China wird die Verwaltungsvorschriften für sein wegweisendes Umweltgesetz überarbeiten und aufheben.
Der chinesische Ministerpräsident Li Qiang unterzeichnete einen entsprechenden Erlass des chinesischen Staatsrates, mit dem der Beschluss zur Überarbeitung und Aufhebung bestimmter Verwaltungsvorschriften bekannt gegeben wurde, da das wegweisende Umweltgesetz Chinas am Samstag in Kraft treten soll.

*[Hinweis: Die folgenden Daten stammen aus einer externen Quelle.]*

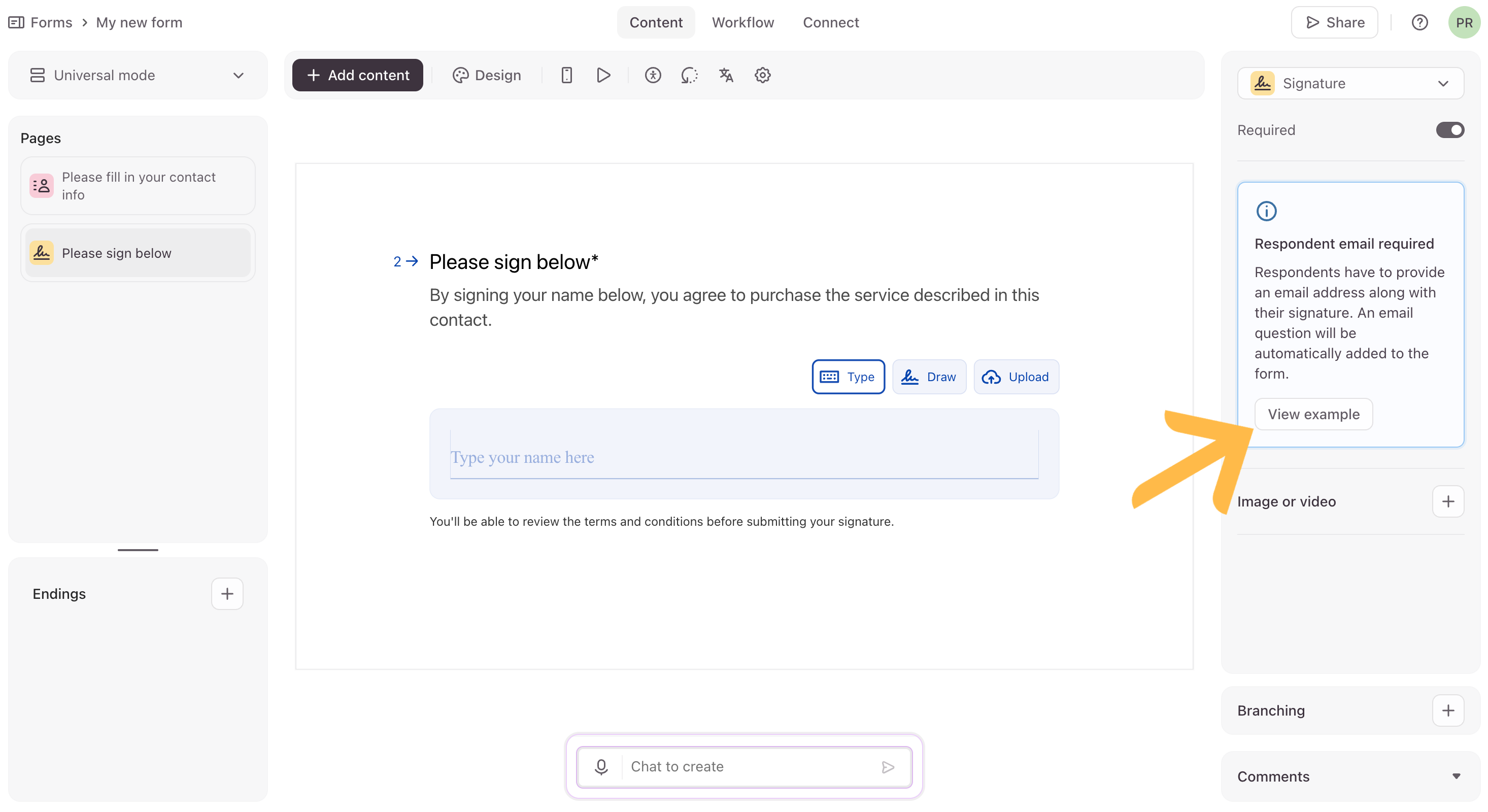Click the Add content button

click(357, 75)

Der chinesische Staatsrat wird zwölf Verordnungen überarbeiten, darunter jene zur nationalen Erfassung von Verschmutzungsquellen und zur Umweltüberwachung, um sicherzustellen, dass sie mit den Bestimmungen des neuen Ökologie- und Umweltgesetzbuches Chinas in Einklang stehen.
Drei weitere Verwaltungsvorschriften sollen aufgehoben werden, um den neuen Anforderungen zur Förderung einer hochwertigen Entwicklung und ökologischer Fortschritte gerecht zu werden.
Mit diesem Schritt soll ein kohärenter Rechtsrahmen mit einheitlichen und gut aufeinander abgestimmten Vorschriften für den Öko- und Umweltschutz gewährleistet werden.
Der Beschluss wird am Samstag in Kraft treten.
Das Ökologie- und Umweltgesetzbuch Chinas wurde im März vom obersten Gesetzgebungsorgan der Volksrepublik verabschiedet und umfasst 1.242 Artikel und fünf Kapitel, die Bereiche wie die Bekämpfung von Umweltverschmutzung, ökologischen Schutz sowie eine grüne und kohlenstoffarme Entwicklung abdecken.
Das Gesetzbuch steht im Einklang mit Chinas Zusagen, die Kohlenstoffdioxid-Emissionen vor 2030 auf ihren Höchststand zu bringen und bis 2060 Klimaneutralität zu erreichen.